4. Sensitive data handling Most state laws require opt-in consent before processing sensitive data categories: precise geolocation, health information, racial or ethnic origin, financial information. If your store collects any of these, check law-specific requirements carefully.

5. Data security All state laws require "reasonable" data security measures appropriate to the type and volume of data you process. This is not specifically defined — but it means documented security practices, not just assuming Shopify's platform handles it.

The Most Important Thing Most Shopify Merchants Get Wrong

Most Shopify merchants assume their state privacy law exposure is limited to California and CCPA. Texas TDPSA, Virginia VCDPA, and Colorado CPA have no revenue threshold — which means they apply based purely on how many consumers from that state your store processes data from, regardless of your store's size or revenue.

The practical implication: a $2 million/year Shopify store with national distribution may be subject to TDPSA (Texas), VCDPA (Virginia), CPA (Colorado), CTDPA (Connecticut), OCPA (Oregon), and CCPA/CPRA (California) simultaneously. That's six state privacy laws. Most stores in this situation don't know it.

How to Determine Which Laws Apply to Your Specific Store

The variables that determine your scope:

• Annual revenue (matters for California, Utah, Tennessee, Florida)
• Consumer counts by state (matters for all laws — total records processed, not just transactions)
• Percentage of revenue from data sales (matters for secondary thresholds)

To calculate your consumer count: pull your Shopify analytics for the past 12 months and look at unique customer records by state.

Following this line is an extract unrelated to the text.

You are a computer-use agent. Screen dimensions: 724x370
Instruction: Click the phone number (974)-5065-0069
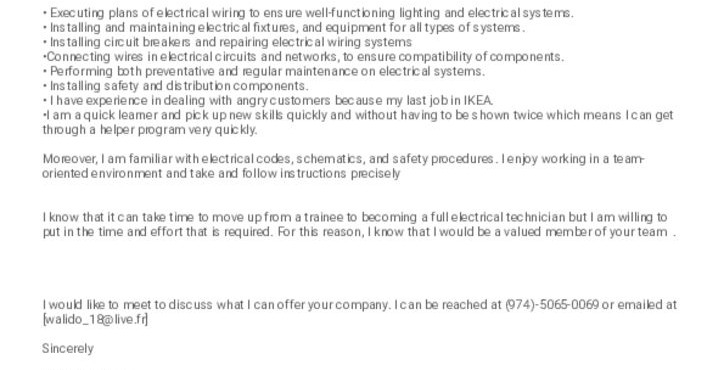(552, 305)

Add email subscribers, abandoned cart captures, and anyone who created an account — these are all "consumers" whose data you process under most state definitions.

Check Which Laws Apply to Your Store Right Now

Purview's free compliance quiz takes 5 minutes. Answer 8 questions about your store — we'll tell you exactly which state privacy laws apply to you based on your revenue, consumer counts, and operating geography.

Take the free compliance quiz →

Frequently Asked Questions

Do state privacy laws apply to Shopify stores outside the US?

Generally no — US state privacy laws apply to the personal data of consumers who are residents of that state, regardless of where the business is located. If you are based outside the US but sell to US consumers, you may still be in scope. Most international Shopify merchants focus first on CCPA for California customers.

Does having a privacy policy mean I'm compliant?

No. A privacy policy is a disclosure document — one compliance requirement among many. Compliance also requires opt-out mechanisms, consumer rights processes, and data security measures. A policy generated by a template tool may not cover the specific requirements of each applicable state law.

Do I have to comply with all applicable state laws at the same time?

Yes. If three state privacy laws apply to your Shopify store, you must comply with all three simultaneously. Where requirements conflict (different response timelines, different opt-out mechanisms), follow the more stringent requirement.

What happens if I don't comply?

Enforcement varies by state. California's CPPA can impose fines up to $7,500 per intentional violation. Texas AG can seek $7,500 per violation. Most states provide a cure period (30-60 days) after receiving a notice of violation. Private consumers can also file complaints that trigger AG investigations.

How often do state privacy laws change?

Frequently. Connecticut dropped its consumer threshold in 2023. New laws passed in Delaware, New Hampshire, New Jersey, Nebraska, Maryland, Minnesota, and Rhode Island in 2024-2025. Purview monitors all 20 state laws and alerts users when thresholds or requirements change.

My store is very small — do I really need to worry about this?

If your store processes data from more than 35,000 consumers in Connecticut, Delaware, or New Hampshire — with no revenue minimum — you are potentially in scope. "Small" doesn't exempt you from laws with no revenue threshold.

This content is for informational purposes only and does not constitute legal advice. Consult a qualified privacy attorney for advice specific to your business situation.